Japan FTC: Low Fees Paid by News Portals Could Violate Law

Yomiuri Shimbun file photo
The Fair Trade Commission / The Public Prosecutors Office. in Chiyoda-ku, Tokyo, Japan, February 6, 2022.

Yahoo Japan Corp., which operates the Yahoo News portal website, may have a “superior bargaining position” with regard to news content provided by media operators, according to a Japan Fair Trade Commission report issued Thursday.

The commission’s market study report on news content distribution examined the state of transactions between news media operators and IT giants such as Yahoo Japan and Google Inc. of the United States. The report pointed out that such firms may run the risk of violating the Antimonopoly Law if they pay media outlets “remarkably low” fees for their articles.

News portal websites earn advertising revenue by aggregating articles from news media operators to boost the number of people viewing their website. There is deep-rooted malcontent among the media operators over the level of fees — effectively usage payments — that they receive. According to a questionnaire conducted by the JFTC, 63% of news media operators said they were “dissatisfied” with the current amount paid to them.

In fiscal 2021, the average fee per 1,000 page views paid to news media operators for using their articles by six companies operating portals such as Yahoo and Line News was ¥124. Of these six companies, the highest fee paid was ¥251 and the lowest was ¥49 — a fivefold disparity.

The JFTC hopes revealing details of these fees will support future negotiations between the news media operators and the portal site operators.
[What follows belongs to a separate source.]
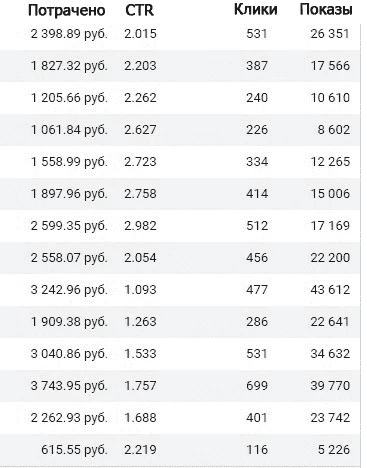Click the 240 clicks cell
367x468 pixels.
tap(257, 98)
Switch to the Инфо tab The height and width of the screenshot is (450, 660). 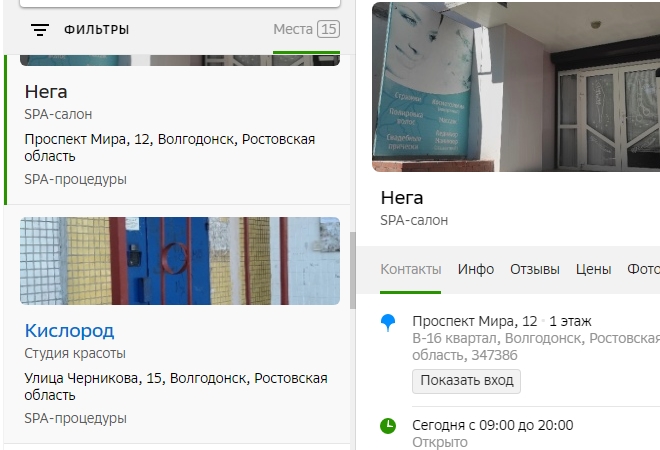pyautogui.click(x=476, y=269)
The report also found that about 60% of these media news organizations said Yahoo News was the portal that paid the highest fees for article usage. As a result, the commission stated that Yahoo could have a “superior bargaining position” in its relationship with the media news operators.

The report added that the possibility of other news portal operators also having a superior bargaining position in individual business relationships “cannot be ruled out.” The commission said there are concerns that an operator who exploits a superior position, such as by unilaterally setting a low fee, could violate the Antimonopoly Law.

The report also found that consumers frequently use the Google search engine when looking for news articles online. Given that portion of news contents are used when these search results are displayed, the commission “encouraged” internet search operators and news media operators “to reach a common understanding on how news content should be used … including the setting of trade terms on compensation … through sufficient negotiations between them.”

In a statement, Japan Newspaper Publishers & Editors Association head Shiro Nakamura, who also is president of The Asahi Shimbun Co., called on platform operators to “sincerely” deal with these issues to optimize their transactions and relationships with news media operators.